I figured out the inner workings of my heart, eventually. I've dated men and women, but have only had sexual relationships with men. I define as 'bisexual.' I think the majority of people that know me do *not* define me as such. Which is ok. I've learned over the years to not care so much about what other people think.

I don't generally say much publicly about the fact that, for me, Love is all about the person and nothing about the plumbing. And heck, I believe in reincarnation - I always have - so wouldn't it be a special sort of hell to reconnect with someone you loved madly in a past life but you can't love now because their chromosones are a bit different? That doesn't make a lick of sense to me.

But..yeah. I don't usually say much publicly about it. My partners have known, because honesty is a huge damn part of a relationship, but the general populus doesn't really need to know the inner workings of my heart. I changed that attitude a bit earlier this year when a blogger I'm very fond of, Jenny Lawson (aka "The Bloggess") posted stuff on her Twitter account that surprised me in support of the Day of Silence, April 19th.  Relevant Twitter quotes from Jenny - and links to her original content - follow:

I don't totally get the #dayofsilence thing. I'm sorry. I'm just going to be loud and bisexual as usual.

"Are you still bisexual?" Sure. You don't lose your sexual identity when you get married. This is why I prefer "loud" to "silent."

"Why didn't you write about being bi in your book?" I've never written about any of my past relationships anywhere. Some things are private.

He knows but doesn't care. Instead of choosing him out of 50% of the population I chose him out of 100%.

So. I'm a little more vocal than I've been in the past...irony, since I've given all of my heart to a wonderful man. :)

But to circle back to my original point...

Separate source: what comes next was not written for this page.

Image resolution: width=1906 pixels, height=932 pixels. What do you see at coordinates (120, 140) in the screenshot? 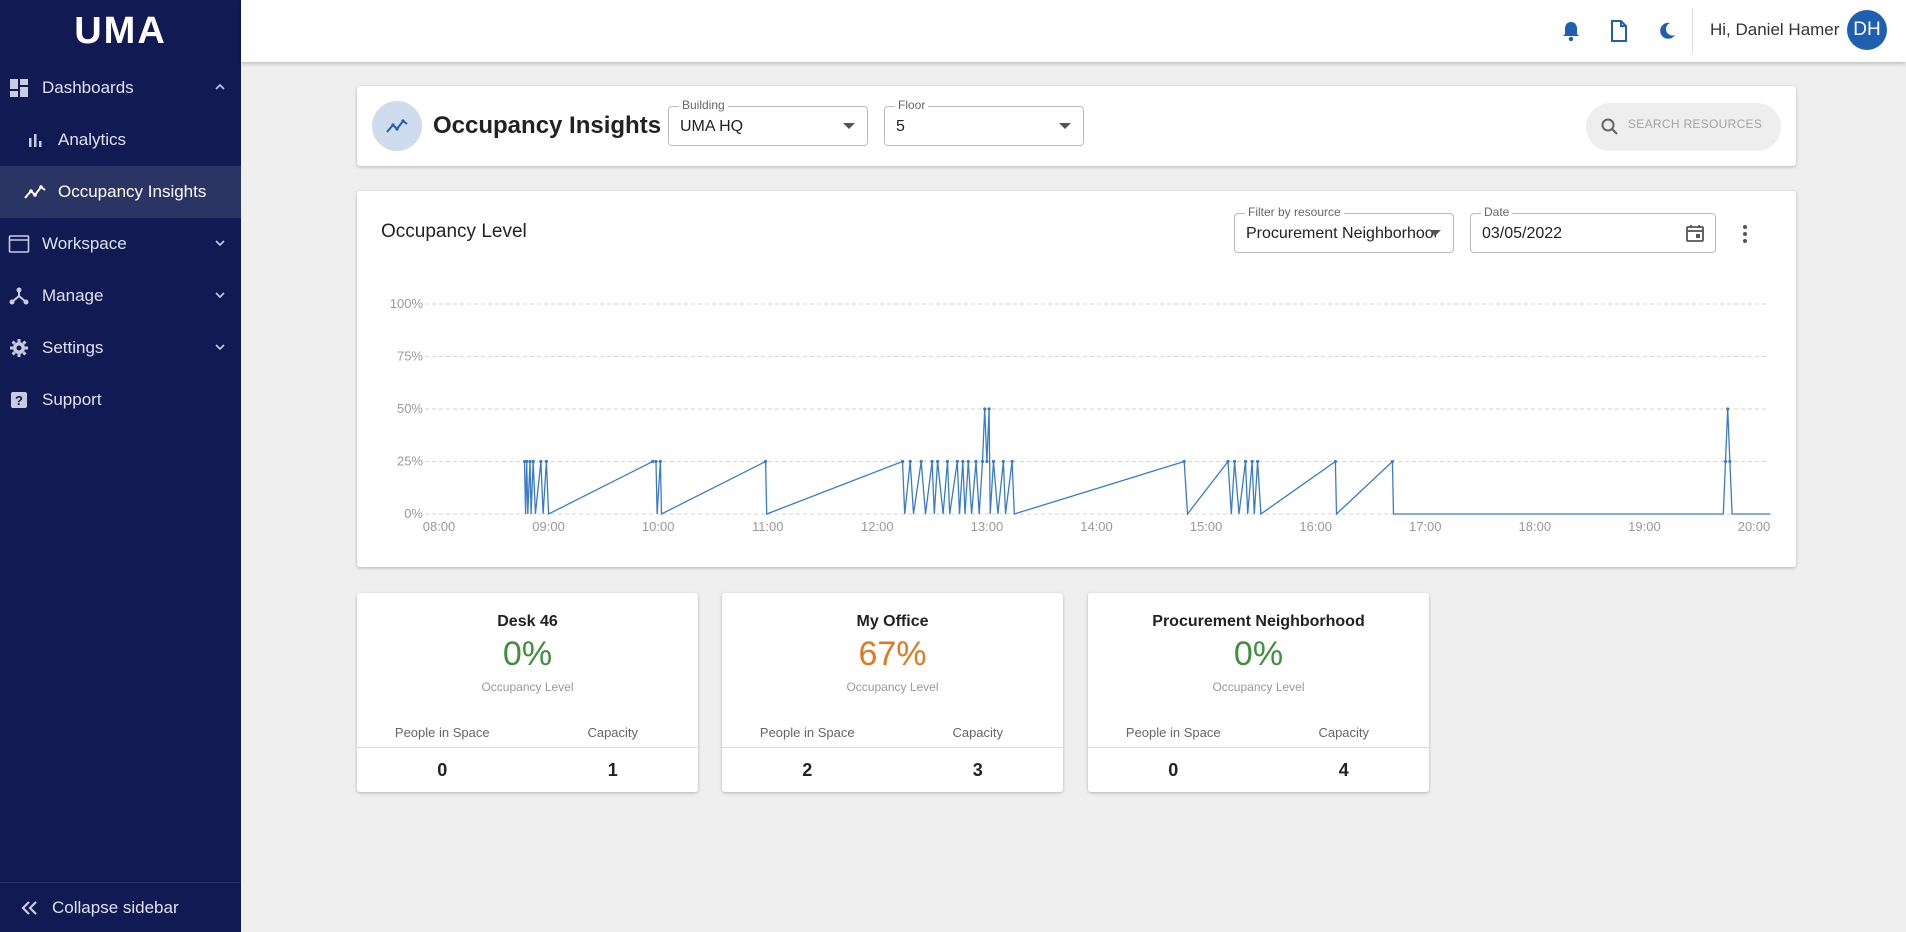
I see `sidebar-item-analytics: Analytics` at bounding box center [120, 140].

I passed by all those wonderful signs in Pittsburgh. I saw ads for Gay Pride events here in Kalamazoo. I think about how impossible this stuff seemed in the 70s and 80s, about going to events with my mom and being so scared, so so scared I might be seen on the news, that it might get back to my dad that I was at a gay rights march. I think about her being so scared at the threat from a lover of outing my mom in the news and ensuring she would never see my brother or me again. I think about the bits of the Pittsburgh Gay Pride event I saw last year - people wearing wildly inappropriate outfits, kissing their lovers, with no fear of violence.

I think about stories like what happened at The UpStairs Lounge massacre in 1973.

I think about the fact that being gay- being LGBT - still means, in so many places, that you can't get legally married...and if you can, you still don't have a marriage recognized by the US that would allow your spouse US citizenship. (But there's hope on that front). Being LGBT often means people will assume you are a pedofile, you are a poor choice in parenting material, your desire to marry the person you love means you secretly want to marry your pets..

When you really look at what people still say, still believe, today, it's beyond insulting.

But. When you look at what people still say, what people still do, what the political parties in this country are still pushing in their agendas..have we come that far from burning a group of gay Christians - their friends, their parents, their guests - in a bar?

How do we make it so this doesn't happen again?

How do we keep moving forward and ensuring that gay and lesbian and bisexual and transgendered stops meaning "less than"?

I walked down that street in Pittsburgh last month, and I had all kinds of thoughts and emotions about those bold as hell banners. And part of me was a little scared, and most of me was "HELL YES." Because all of me still hurts that my mother still can't legally marry her partner, can't have the same rights my husband and I do.

We keep moving forward. We keep showing what the faces of GLBT actually look like, what kinds of people we actually are.